Remind me to bake you a pie of some sort.
HBDC, why do you think they were copied, instead of mistakes or conceptual drawings. He certainly may have followed up on existing ideas, there’s nothing wrong with that. Are you aware of something he actually produced or claimed to have originated that was someone else’s work?
These were notes and drawings he made, not necessarily blueprints for actual construction. I’ve built things that couldn’t have worked based on my initial sketches, Da Vinci* worked on some of his ideas and developed them further.
*If you’re confused, who did you think I was referring to? Fred Da Vinci?
I was not unclear on whom was meant by either Of Torrance nor by Of rhode island.

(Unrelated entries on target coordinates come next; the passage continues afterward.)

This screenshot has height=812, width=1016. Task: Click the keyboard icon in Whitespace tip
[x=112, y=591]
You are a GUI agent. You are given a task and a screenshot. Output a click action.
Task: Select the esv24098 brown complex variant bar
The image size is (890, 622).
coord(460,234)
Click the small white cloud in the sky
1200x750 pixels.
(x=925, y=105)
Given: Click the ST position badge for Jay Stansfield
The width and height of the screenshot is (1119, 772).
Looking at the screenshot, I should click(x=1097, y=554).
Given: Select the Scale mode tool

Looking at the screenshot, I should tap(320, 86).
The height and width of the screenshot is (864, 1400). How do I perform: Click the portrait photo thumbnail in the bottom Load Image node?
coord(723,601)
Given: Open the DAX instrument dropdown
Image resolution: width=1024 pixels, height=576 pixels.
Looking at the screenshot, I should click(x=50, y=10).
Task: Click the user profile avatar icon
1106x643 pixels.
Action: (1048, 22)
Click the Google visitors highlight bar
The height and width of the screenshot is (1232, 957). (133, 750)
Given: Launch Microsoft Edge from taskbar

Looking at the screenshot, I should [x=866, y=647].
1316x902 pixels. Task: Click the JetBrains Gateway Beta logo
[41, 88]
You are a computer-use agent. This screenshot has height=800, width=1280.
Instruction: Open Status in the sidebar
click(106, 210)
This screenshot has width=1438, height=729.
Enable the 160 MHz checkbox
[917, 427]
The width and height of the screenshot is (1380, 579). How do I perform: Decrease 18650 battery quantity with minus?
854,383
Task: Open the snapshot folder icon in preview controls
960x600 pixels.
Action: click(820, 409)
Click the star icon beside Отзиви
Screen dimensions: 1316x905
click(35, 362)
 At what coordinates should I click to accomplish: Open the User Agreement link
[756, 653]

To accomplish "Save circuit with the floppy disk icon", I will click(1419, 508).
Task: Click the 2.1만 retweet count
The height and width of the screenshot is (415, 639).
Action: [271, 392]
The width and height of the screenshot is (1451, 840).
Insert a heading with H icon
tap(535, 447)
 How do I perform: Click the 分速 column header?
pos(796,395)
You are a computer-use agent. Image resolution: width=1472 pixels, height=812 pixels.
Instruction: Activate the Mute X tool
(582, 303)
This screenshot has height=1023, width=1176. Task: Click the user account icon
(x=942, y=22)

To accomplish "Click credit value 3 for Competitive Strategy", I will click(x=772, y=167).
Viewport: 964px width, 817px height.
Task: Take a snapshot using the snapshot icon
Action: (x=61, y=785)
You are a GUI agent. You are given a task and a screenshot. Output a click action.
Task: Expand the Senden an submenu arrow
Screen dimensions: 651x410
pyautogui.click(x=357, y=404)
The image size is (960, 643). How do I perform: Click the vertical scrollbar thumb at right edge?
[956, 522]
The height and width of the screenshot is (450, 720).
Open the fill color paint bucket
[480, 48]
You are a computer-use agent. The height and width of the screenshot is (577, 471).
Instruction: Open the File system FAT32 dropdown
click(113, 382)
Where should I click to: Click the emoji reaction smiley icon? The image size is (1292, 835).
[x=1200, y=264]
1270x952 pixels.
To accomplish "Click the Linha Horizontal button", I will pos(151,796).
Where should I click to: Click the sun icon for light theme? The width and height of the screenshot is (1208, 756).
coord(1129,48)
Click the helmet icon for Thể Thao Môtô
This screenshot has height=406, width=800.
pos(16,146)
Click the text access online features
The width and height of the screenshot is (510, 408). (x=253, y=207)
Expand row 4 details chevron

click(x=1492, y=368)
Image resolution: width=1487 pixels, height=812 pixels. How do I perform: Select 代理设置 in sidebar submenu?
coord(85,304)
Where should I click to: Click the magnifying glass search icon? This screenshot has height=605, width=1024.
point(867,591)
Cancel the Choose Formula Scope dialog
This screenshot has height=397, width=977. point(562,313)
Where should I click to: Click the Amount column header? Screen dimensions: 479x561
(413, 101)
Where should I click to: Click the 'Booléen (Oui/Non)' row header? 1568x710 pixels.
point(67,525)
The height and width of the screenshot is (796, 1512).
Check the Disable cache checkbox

There is no doubt that Leo was influenced by others (don’t want to get into the name tangent, and really he and I always were on an informal name basis :p). He had no formal education early on, but because of his artistic talents was apprenticed as a sculptor, getting at least part of a classical education in the arts at least. I think some of the seeming contradiction between his brilliance and out of touch with reality, however, is that a lot of the things he wrote about and drew/sketched never actually got built, and no matter how brilliant you are there is always a disconnect between conceptual drawings and actual, physical engineering. There is a big difference between sketching something on paper and actually building it. Also, since his early life had him as a sort of itinerant (military/city defense) engineer, painter, sculptor and all around talent, some of his stuff was designed more to be his portfolio to impress the various princes and powerful families that they should hire him because, well, he had all these cool drawings that look martial and, you know, cool, so he’s probably really good. They weren’t necessarily meant to every be built in reality (or, if someone would pay him, he’s work out the engineering and reality from the basic conceptual drawing after the check cleared).
I don’t object to the Leonardo da Vinci styling; just Da Vinci alone.
No, he just thought “out of the box.”